On the supporting side, John Brown, former chief scientist at Xerox Palo Alto, and management consultant John Hagel III, called the article "an important, perhaps even seminal, piece. It effectively captures the zeitgeist among senior managers of large enterprises".
In a mixed response, Bruce Skaistis, president of eGlobal CIO, says: "Carr has put a stake in the heart of the misdirected thinking about IT that flourished in the free-spending 1990s. It's time for enterprises to be realistic about IT's role in their future."
On the negative side, two professors of business administration at Harvard Business School pilloried the piece: "Couple not knowing that you don't know with fuzzy logic, and you have the makings of Nicholas Carr's article." In "Stupid-journal alert", Fortune.com writer David Kirkpatrick calls the article "a sloppy mix of ersatz history, conventional wisdom, moderate insight and unsupportable assertion. And it's dangerously wrong." Bill Gates, speaking at Microsoft's CEO Summit in late May, said: "We'd object very strenuously" to some of the suggested assertions of the article. (Carr says Gates has misinterpreted them.)
And Carr seems especially amused at one writer on a ZDNet thread who claims: "In all likelihood, it's a group of rich individuals with similar interests in keeping IT wages down that not only had a hand in the HBR article in the first place, but also a hand in making sure references to it appeared in the New York Times." (On that particular conspiracy theory, Carr says his lips are sealed.)
What's It All About, Nicholas?
A lot of the negative discussion on Carr's HBR article argument was probably instigated as much by the bold headline - "IT Doesn't Matter" - as by the crux of his argument. Many people, including many in the media, interpreted his article as saying that IT is no longer a worthy business tool.
This is wrong. Carr states clearly, in the very first paragraph of his article: "Today, no one would dispute that information technology has become the backbone of commerce. It underpins the operations of individual companies, ties together far-flung supply chains and, increasingly, links businesses to the customers they serve. Hardly a dollar or a euro changes hands any more without the aid of computer systems."
These are lines 10-19 of his published eight-page article. So the number of people arguing that Carr is suggesting that "IT is dead" makes one wonder if any of them have actually read beyond the headline.
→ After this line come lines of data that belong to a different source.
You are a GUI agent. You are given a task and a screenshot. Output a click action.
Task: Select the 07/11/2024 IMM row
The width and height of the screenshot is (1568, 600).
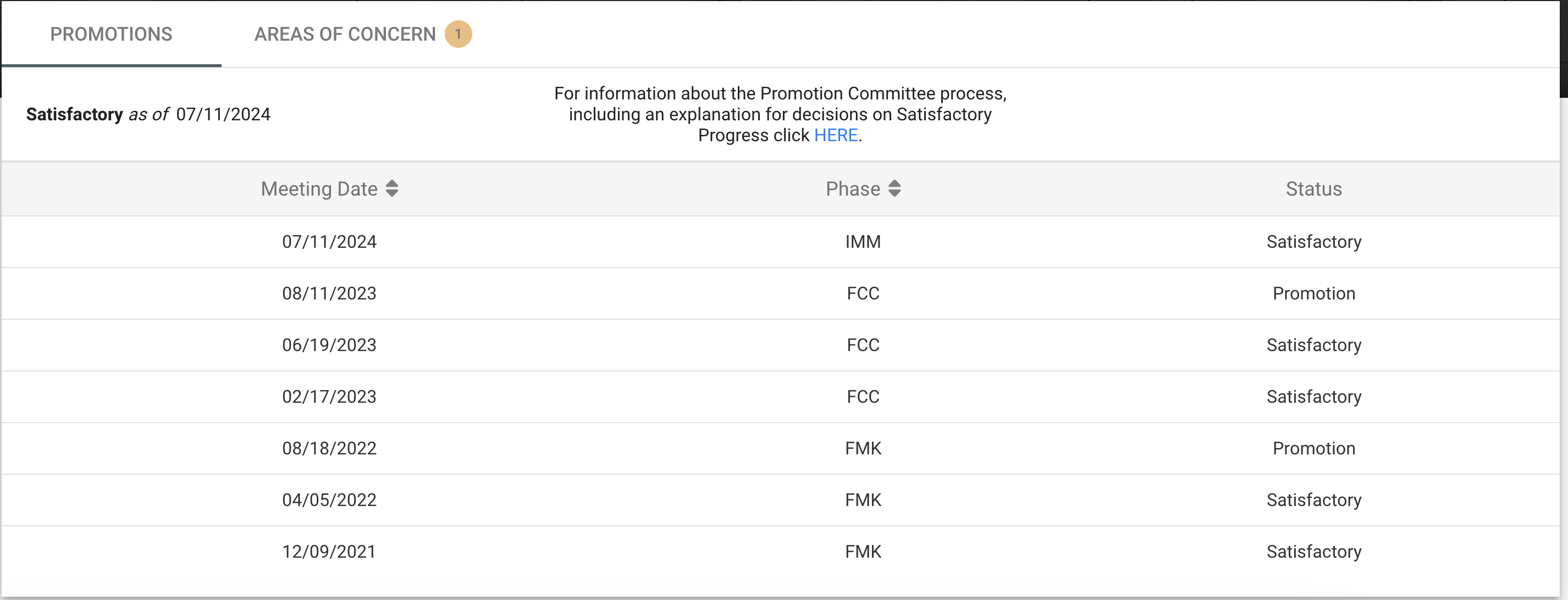click(x=780, y=242)
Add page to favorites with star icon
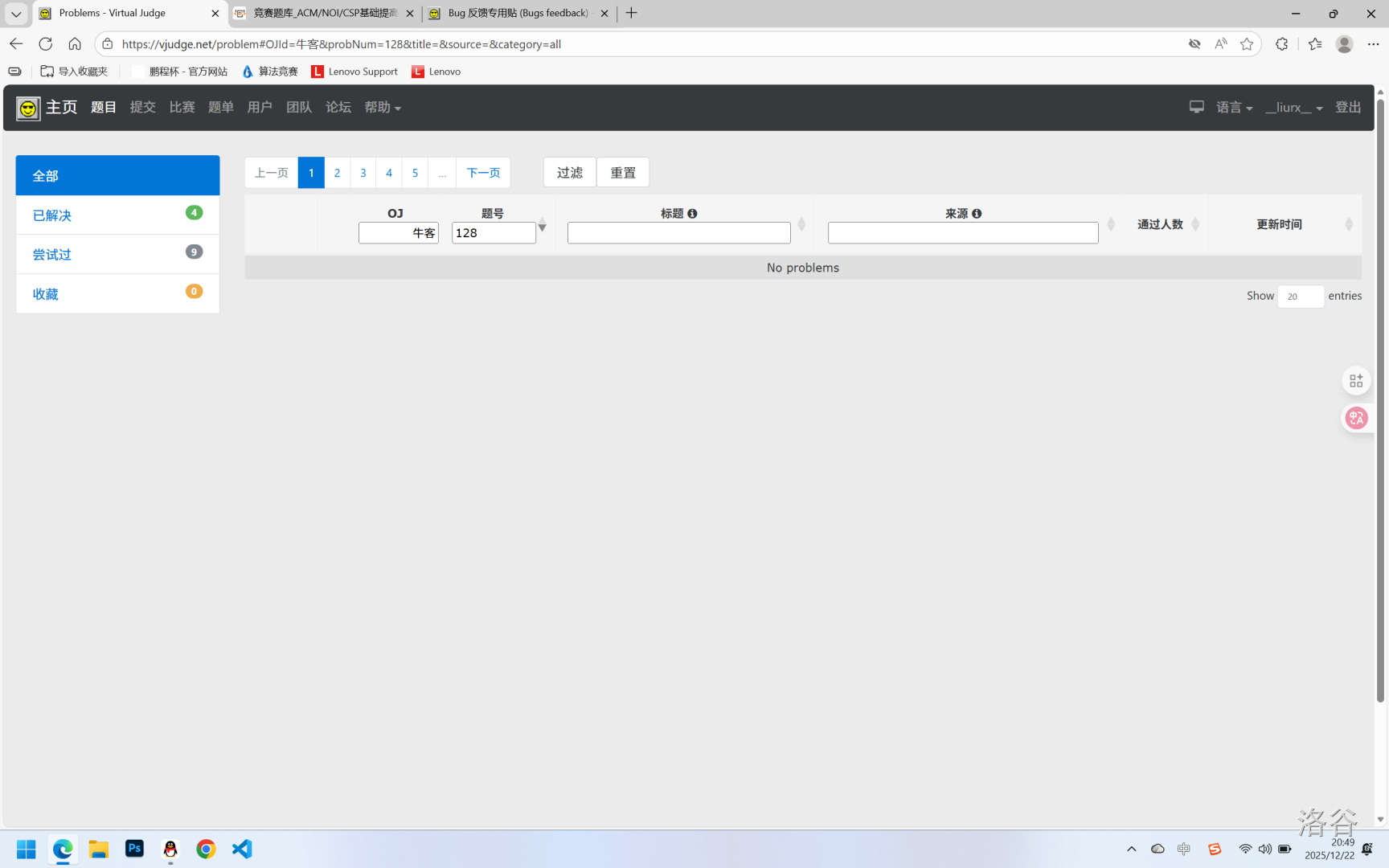The height and width of the screenshot is (868, 1389). coord(1247,44)
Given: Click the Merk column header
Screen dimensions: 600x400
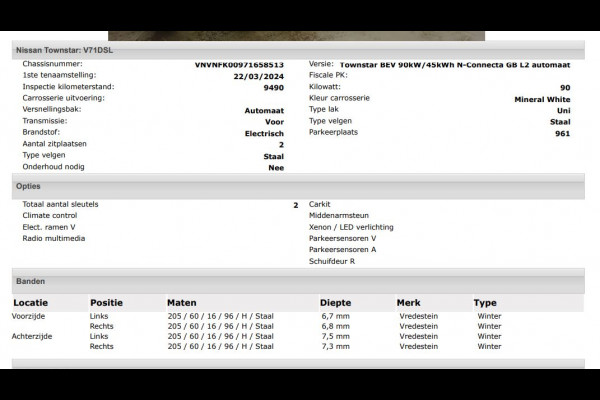Looking at the screenshot, I should click(408, 302).
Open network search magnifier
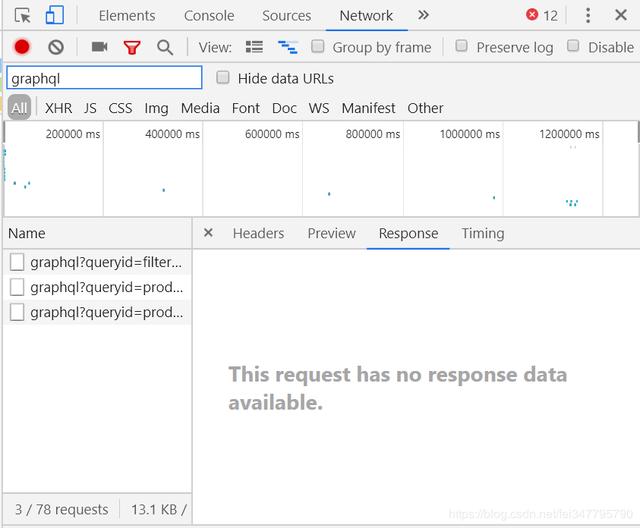This screenshot has height=528, width=640. pos(165,48)
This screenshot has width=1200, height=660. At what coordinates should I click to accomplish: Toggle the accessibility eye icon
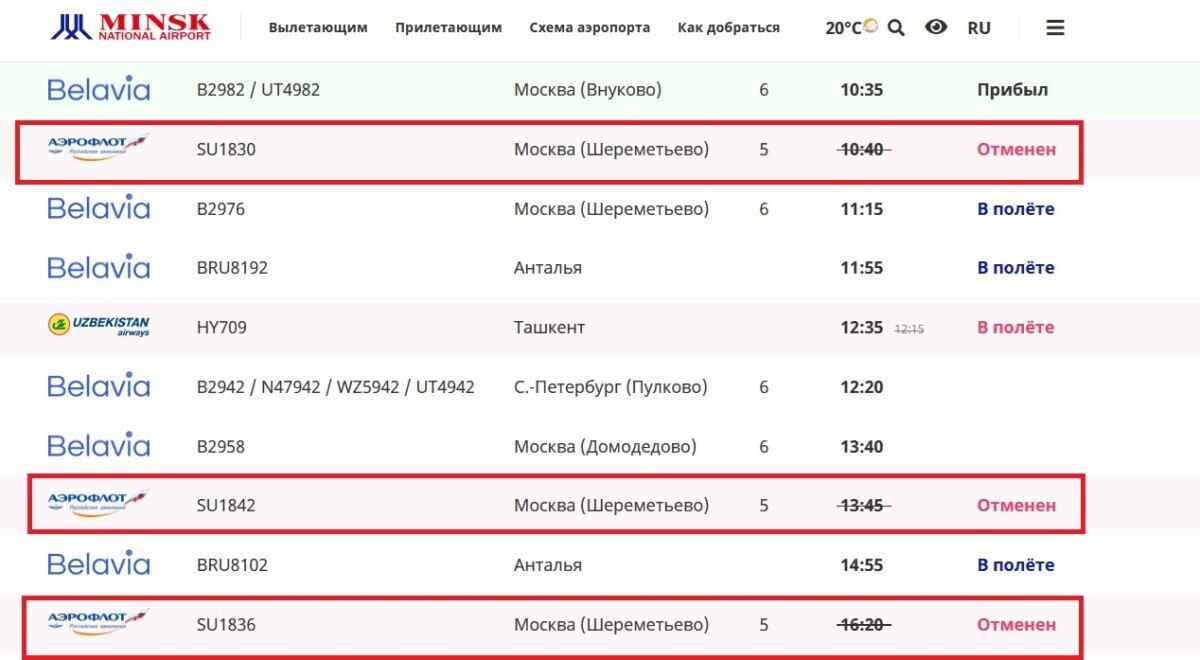tap(936, 28)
The argument that Carr is really making is that, considering the increasing commoditisation of IT hardware and software, there is little differentiation to be offered by individual organisations' IT investments.
As he says in his later (June 03) response to comments on his article: "As IT's core functions - data processing, storage and transmission - have become cheaper, more standardised and more easily replicable, their ability to serve as the basis for competitive advantage has steadily eroded. Given this continuing and indeed inexorable trend, companies would be wise to manage IT as a commodity input, seeking to achieve competitively necessary levels of IT capability at the lowest possible cost and risk."
Later in his response, he adds: "The more tightly an advantage is tied to the technology, the more transient it will be."